Ok, that is one hypothesis that we can talk about. I won't try to pin a name on what type of pull this would be - but let's say you have created a pull that is statically neutral (full cock) and stays that way during the entire pull. You won't have to deal with the mechanics of inclined planes because there will never be any lateral components working on the sear. Technically, your sear face would then have to be an arc relative to the sear's center. Assume the hammer load on the sear to be a point load for the moment. The only thing you have to consider is friction.

Friction is kind of tricky. There is static friction (sometimes called stiction), and dynamic friction. Things that are statically engaged tend to stay that way because the force required to start things moving is always higher than the force required to keep them moving. In terms of the "feel", a trigger will always require more force (however small) to start the sear movement than it requires to finish the trigger pull. So, there will be an energy bump at the beginning of the pull. A positive trigger will also have an energy bump at the beginning, since you are adding hammer lifting (work) to the job of overcoming static friction. Both the neutral and the positive trigger, then will start the pull in a similar way. OK, so far?

> Dataset entries

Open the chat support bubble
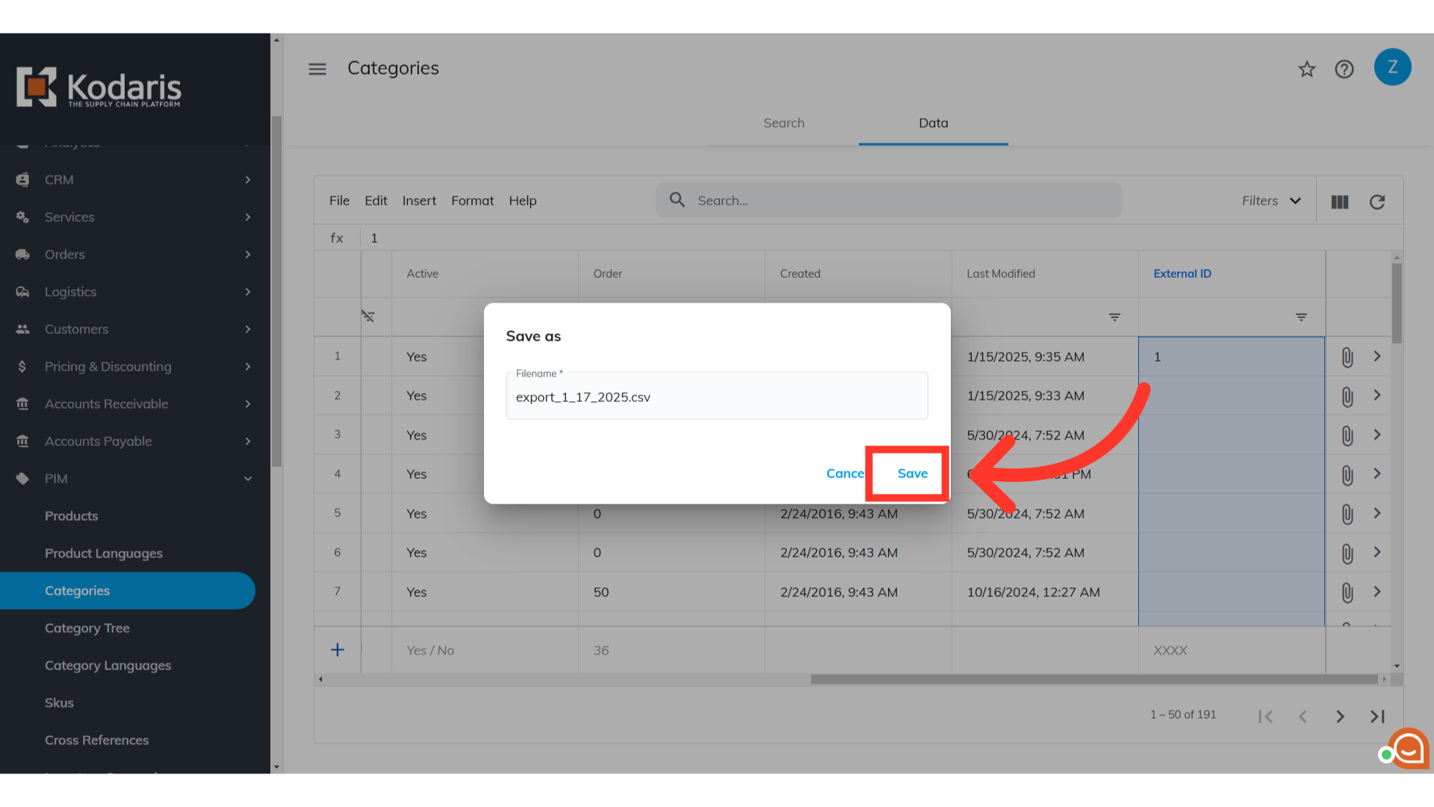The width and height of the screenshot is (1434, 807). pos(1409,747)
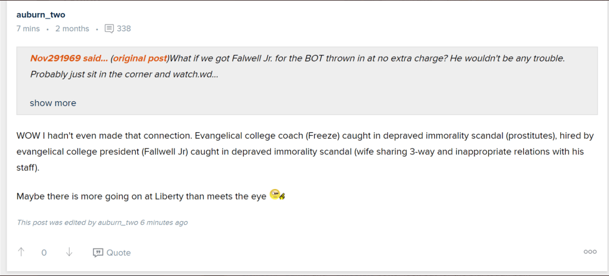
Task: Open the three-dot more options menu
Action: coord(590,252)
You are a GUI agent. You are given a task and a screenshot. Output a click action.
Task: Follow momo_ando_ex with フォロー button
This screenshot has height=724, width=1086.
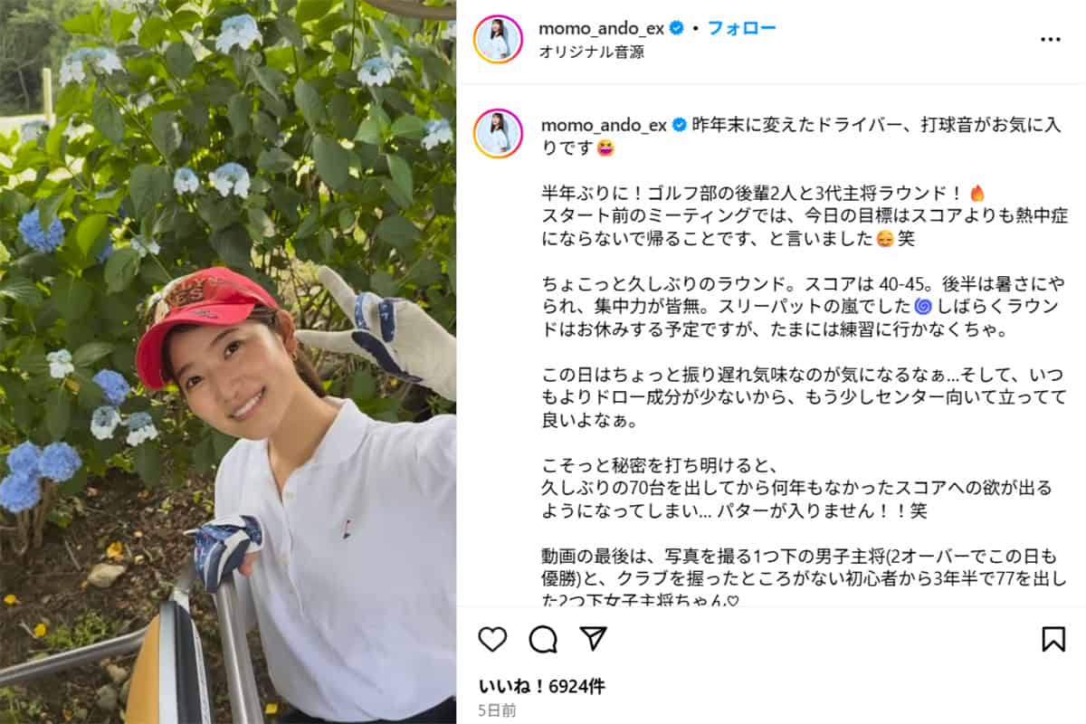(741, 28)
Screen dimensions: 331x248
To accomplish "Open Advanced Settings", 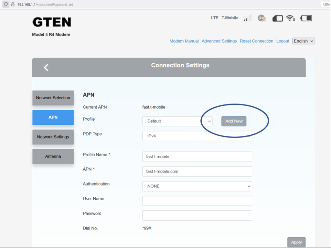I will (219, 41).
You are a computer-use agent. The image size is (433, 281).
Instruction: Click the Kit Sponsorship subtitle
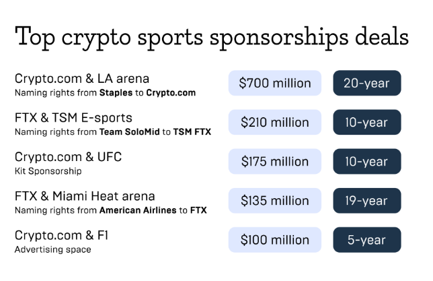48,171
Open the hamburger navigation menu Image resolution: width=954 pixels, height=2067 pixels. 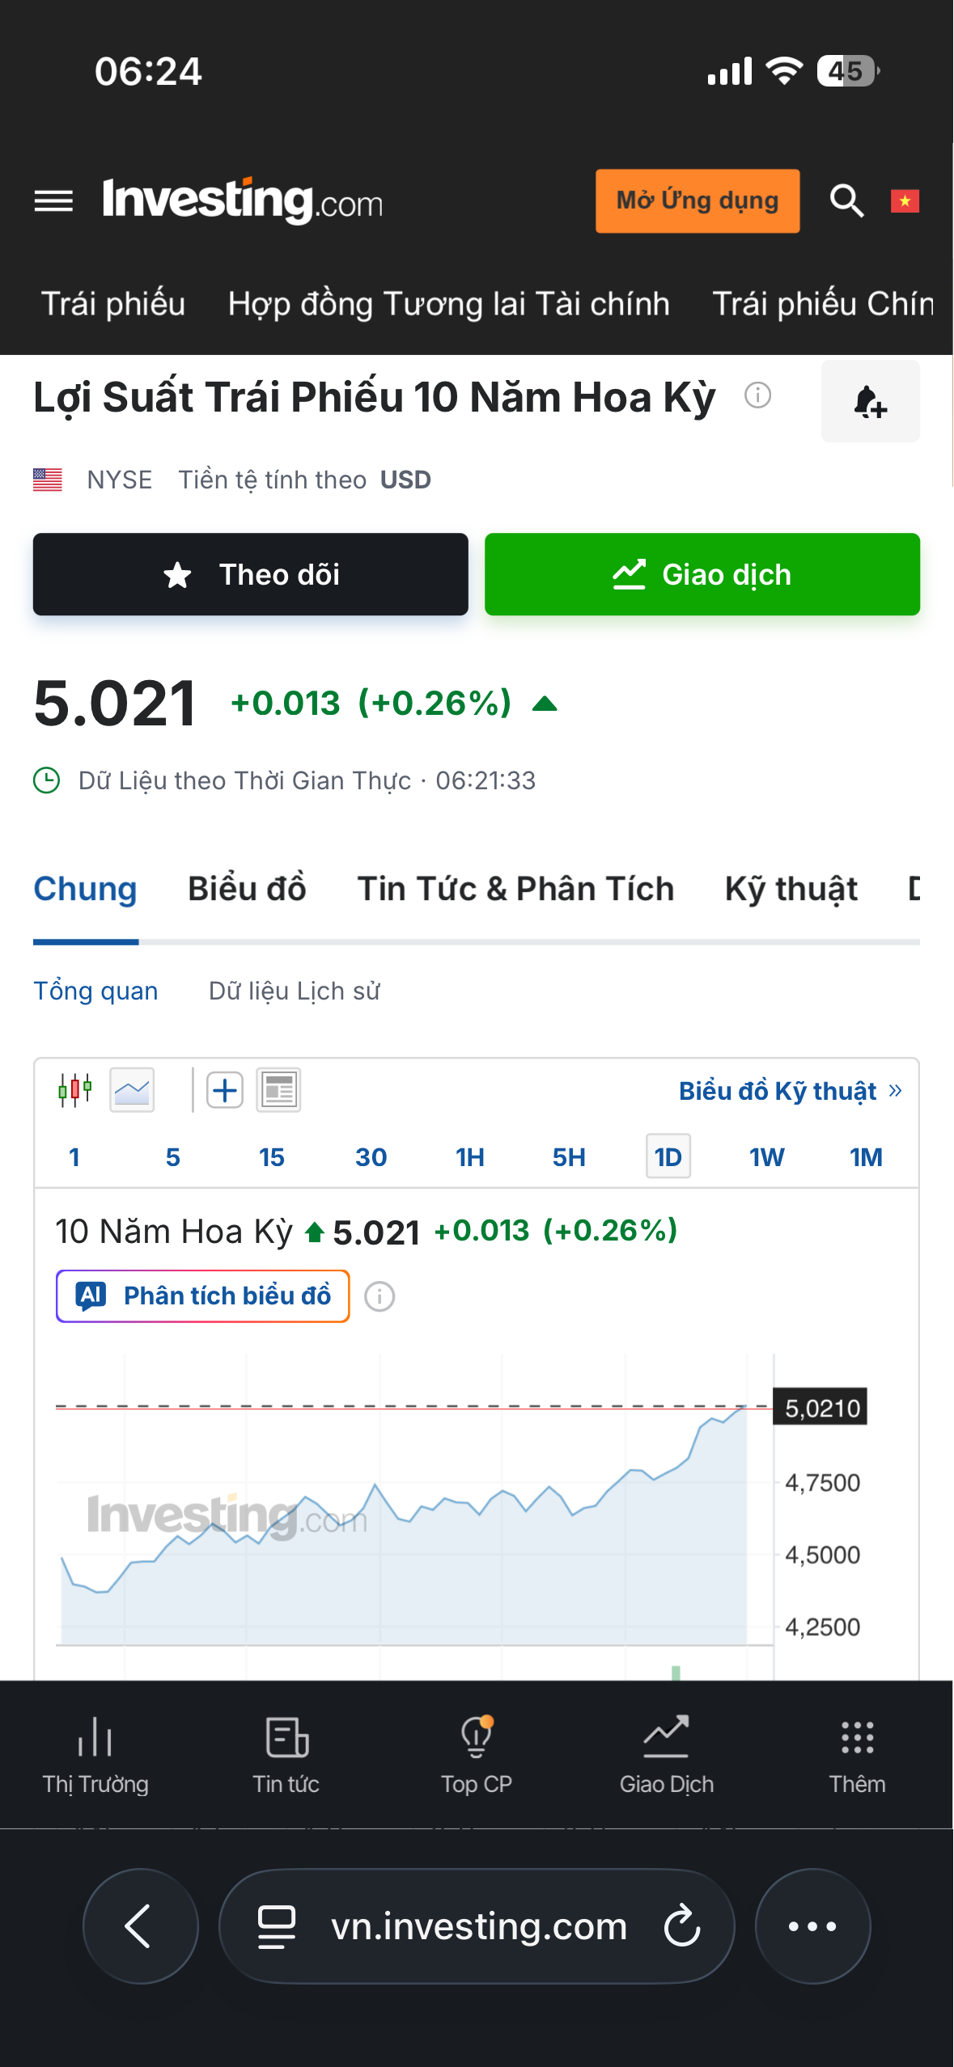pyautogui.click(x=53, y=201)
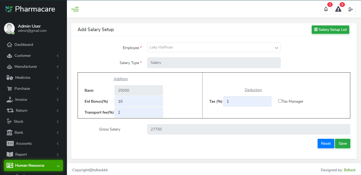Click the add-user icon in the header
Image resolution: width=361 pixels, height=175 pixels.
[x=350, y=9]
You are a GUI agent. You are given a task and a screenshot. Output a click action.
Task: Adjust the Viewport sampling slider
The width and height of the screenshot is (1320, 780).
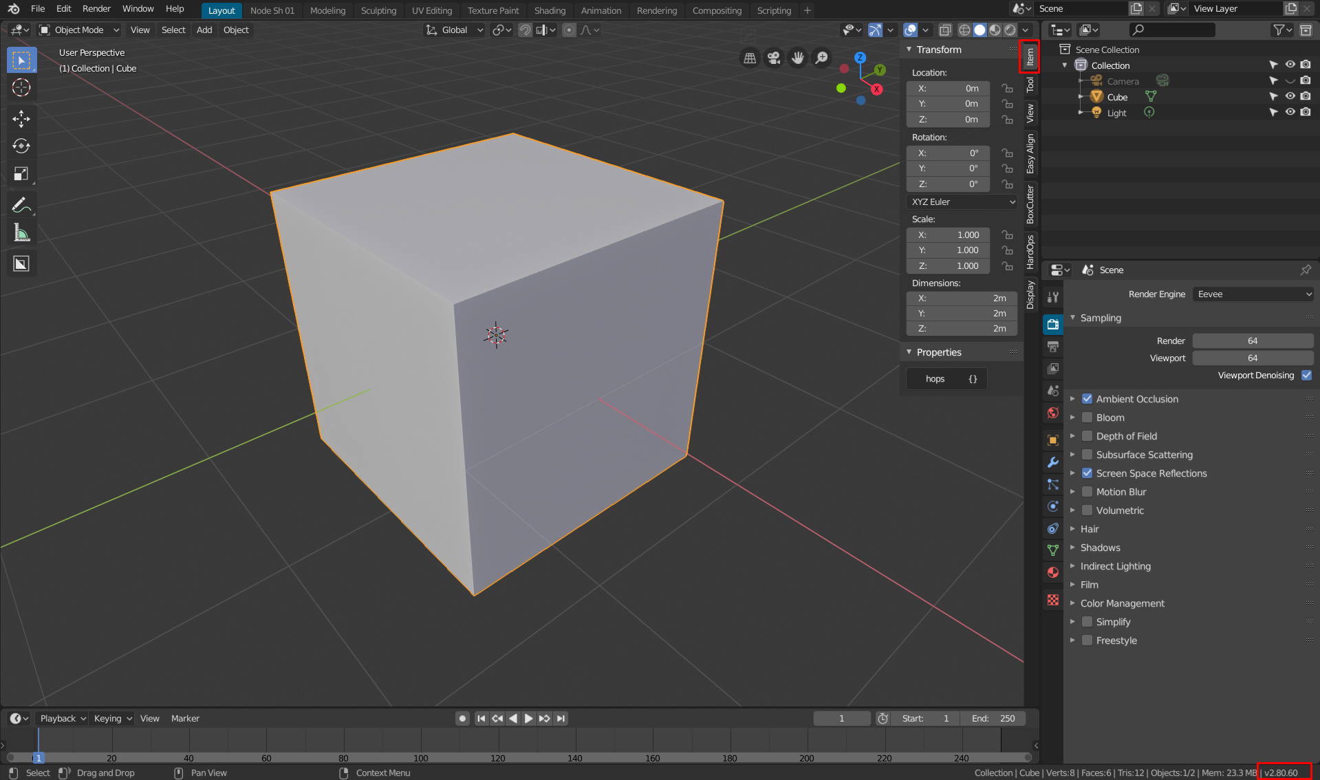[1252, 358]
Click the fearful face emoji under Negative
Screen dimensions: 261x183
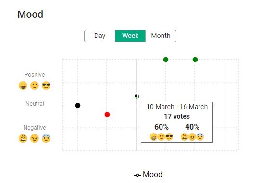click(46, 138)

> Exercise set
- A) Return the part of the trigger pull passage starting at "Ok, that is" and ending at "consider is friction.", copied word for word.
- B) Resume the trigger pull passage, picking up right after its final sentence.

> Task results
- A)
Ok, that is one hypothesis that we can talk about. I won't try to pin a name on what type of pull this would be - but let's say you have created a pull that is statically neutral (full cock) and stays that way during the entire pull. You won't have to deal with the mechanics of inclined planes because there will never be any lateral components working on the sear. Technically, your sear face would then have to be an arc relative to the sear's center. Assume the hammer load on the sear to be a point load for the moment. The only thing you have to consider is friction.

- B)
I've been interested in the whole thread, in an ethereal sort of way. Niemis' drawings and calculations are, as always, facinating. I wish we could prevail on him to combine and publish them.

I don't mind a bit of 'creep', if it's smooth and consistent, and results in a positive engagement, however slight. Maybe that is a roll trigger? I sure don't know.

I'm thinking that no trigger setup worth having will re-set itself if pressure is removed - the famous 'click test' for a safety fit would never reveal a mis-fitted safety if re-set occurred.

I can't hear-- the result of a mis-spent youth. So the click test is a theory to me.

I have to use that round gauge dingus that I have on the table saw, and clamp the weapon to the saw, pull the trigger, and see if the hammer moves.

This would be a lot clearer if I knew what that thing is called...

The bottom line is my checks have to be visual, accoustic stuff just doesn't work. I'll never be able to work as a sonar operator.

I have to use that round gauge dingus that I have on the table saw ... This would be a lot clearer if I knew what that thing is called...

Do you mean a protractor? A usually semi-circular plastic 'ruler' laid out in degrees around its perimeter.
/Bryan

Jammer means a dial indicator. Or if he has the updated version it could be a digitial readout indicator.. Anyway, this is an acceptable way to judge the condition of your engagement. I haven't gone as far as Jammer with the dial indicator because I get enough information from the operation of the parts on a pin jig. I go for feel, but only after I determine that the engagement is not negative.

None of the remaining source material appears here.